**PAGE TEXT:**
And we’ll take a broader view of what’s already been done here (a lot, actually) by frontline experts, nonprofits and government officials: How effective has it been? What is still needed? (I see the approach as similar to our previous special report on the Whatcom County Jail and local justice issues.)
We are not experts, but we are all ears about the subject, and our staff is committed to asking the questions and providing the up-close insight that’s been largely missing to date.
It’s a big, fraught topic, likely to provoke angst among various participants in the struggle. We get it. And we accept that challenge.
Two things I hope readers will keep in mind: An “occasional series” means exactly that. We’ll be producing many reports in different formats and styles, including honest visuals edited with compassion and respect.
No single story will attempt to capture the entire subject; judge its merit over the long haul. And we’ll report with the degree of empathy and respect for all involved that an emotional, important societal topic deserves.
Staff members step up
As we launch the effort, I asked staffers who will be directly involved about their own hopes for the project.
Reporter Charlotte Alden, already producing thoughtful pieces on the subject, sees an opportunity to move beyond negative portraits of suffering and “put names to faces, humanize people who are experiencing homelessness, recognize the people who are doing what they can to help people, and work towards solutions.”
She hopes our reporting will focus not just on the abstract problem, but the pieces that contribute to it, including systemic inequities that make some people more prone to homelessness.
CDN’s lead photojournalist, Hailey Hoffman, echoed those thoughts, adding that she hopes visual representations of life on the streets put front and center a problem most of us would rather push from our minds.
“I want to make people look at the unhoused folks and see the pain that is happening in the heart of our city,” Hoffman said. “I want to make the people who only go to Barkley Village or Fairhaven, who get to avoid the tragedy of downtown because they don’t want to look at it, look at it.”
Hoffman was one of the journalists who encountered the man with a near-death experience on the sidewalk near our office. After the man was transported, she repeatedly checked on his wife, who had to remain on the street guarding the couple’s few possessions.
“I brought her food and coffee when I could,” she said. “And a few days later, she was gone.”

**TASKS AND EXERCISES:**
**a)** Please retype the text on homelessness coverage from "Two things I" to "compassion and respect.".
**b)** Answer these questions using the text on homelessness coverage:
(i) What was the subject of the earlier special report that the approach is compared to?
(ii) Who is CDN's lead photojournalist?
(iii) What did Hoffman bring to the wife who stayed on the street?
**c)** Carry on the text on homelessness coverage, starting after its last sentence.

**RECORD EXTRACTS:**
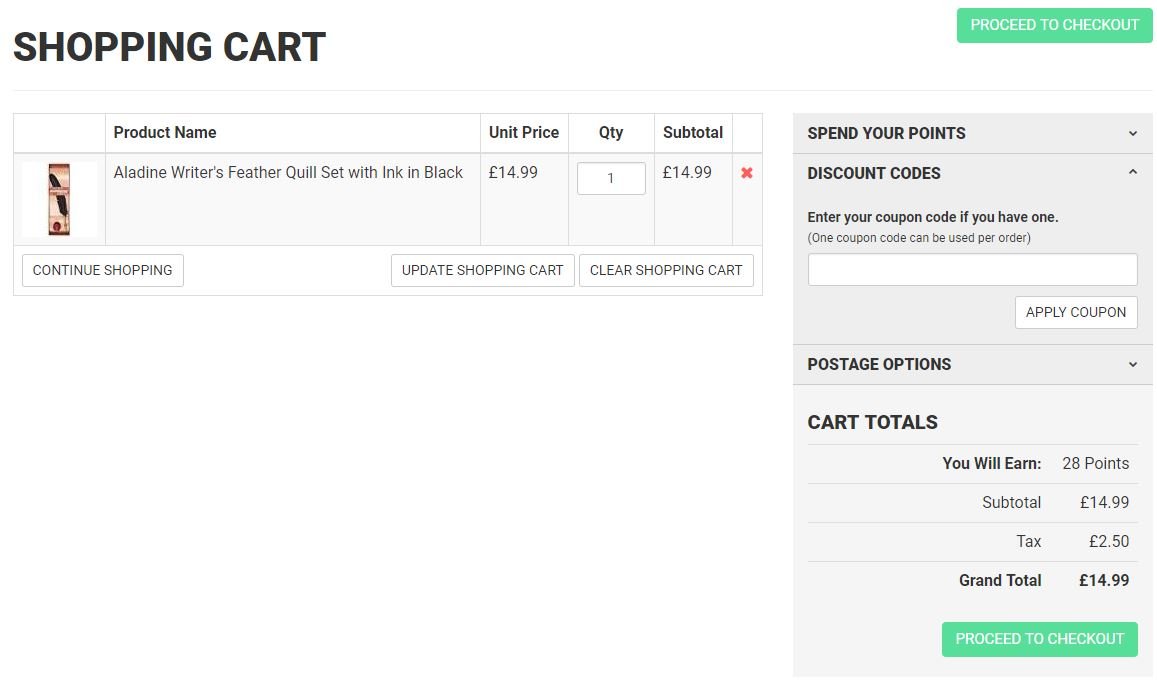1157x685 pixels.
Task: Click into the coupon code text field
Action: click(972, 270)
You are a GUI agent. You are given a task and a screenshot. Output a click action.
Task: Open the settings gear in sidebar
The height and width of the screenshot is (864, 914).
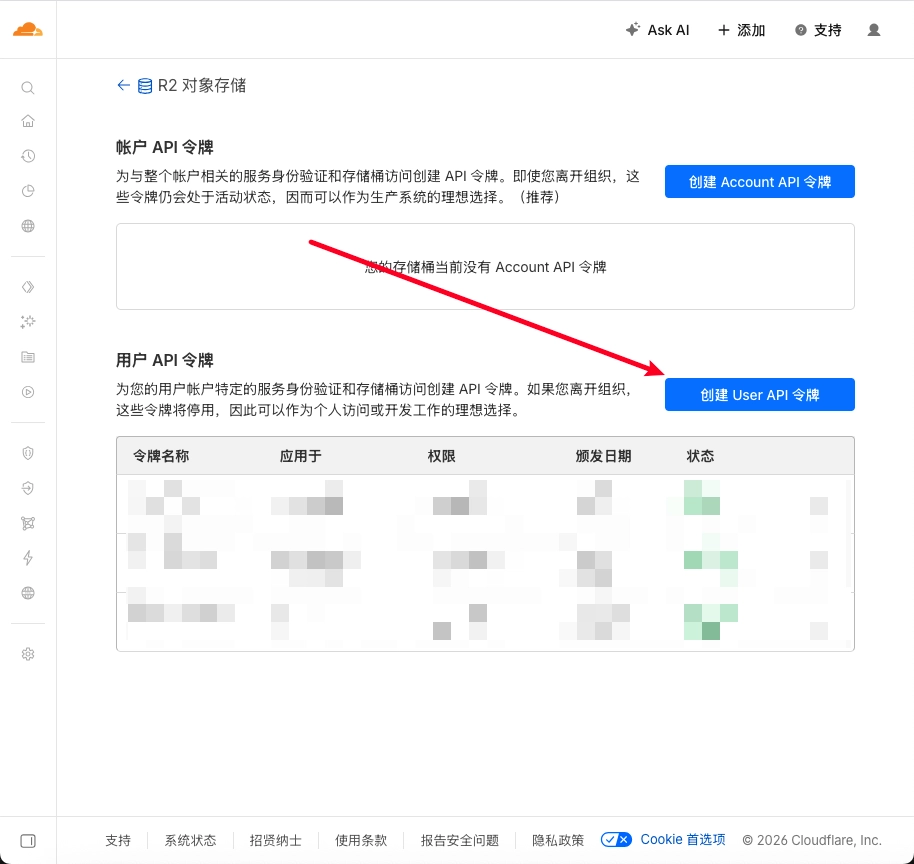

**TASK-BY-TASK OUTPUTS:**
**a)**
Two things I hope readers will keep in mind: An “occasional series” means exactly that. We’ll be producing many reports in different formats and styles, including honest visuals edited with compassion and respect.

**b)**
(i) The Whatcom County Jail and local justice issues.
(ii) Hailey Hoffman.
(iii) Food and coffee.

**c)**
She and other reporters recognize the limits, and the challenges for photographers, as the subject is “steeped with ethical quandaries that are hard to navigate and balance.”
Ralph Schwartz, CDN’s veteran government reporter, agrees about the need to humanize the story. But he sees it as a systems story, as well.
“We need to touch on accountability,” Schwartz said. “Not among homeless people themselves but at the government level. There’s a perception at the very least that city leaders are failing us. We can’t do this series without taking a serious look at solutions.”
Investigative reporter Isaac Stone Simonelli agrees, and sees opportunities to reframe the discussion.
The property-owning class of Americans seem to become aware of homelessness when it spills out in downtown streets, then single-family neighborhoods, he notes. “But what about those teetering on the edge of homelessness … one flat tire, one bounced check, one high utility bill away from seeing their lives spiral out of control?”
To Simonelli, the order of priority is clear: humanity, systemic failures, impact on other community members, and then valid residential concerns. Too often, he believes, the equation is reversed.
Staff members in general are hopeful the work will help, but realistic about limitations.
“It’s uncomfortable and sad and often easier to avoid those emotions and feelings because the tragedy is so colossal, it’s easy to become overwhelmed,” Hoffman said. “Because, honestly, what can one person do on their own? Not much. But if more people actively choose to confront the tragedy, maybe, just maybe, there can be an impact.”
The common thread: They all care deeply, want to help, and have a means to do so. As I say in our room, perhaps too often when tough subjects arise: “It’s why we’re here.”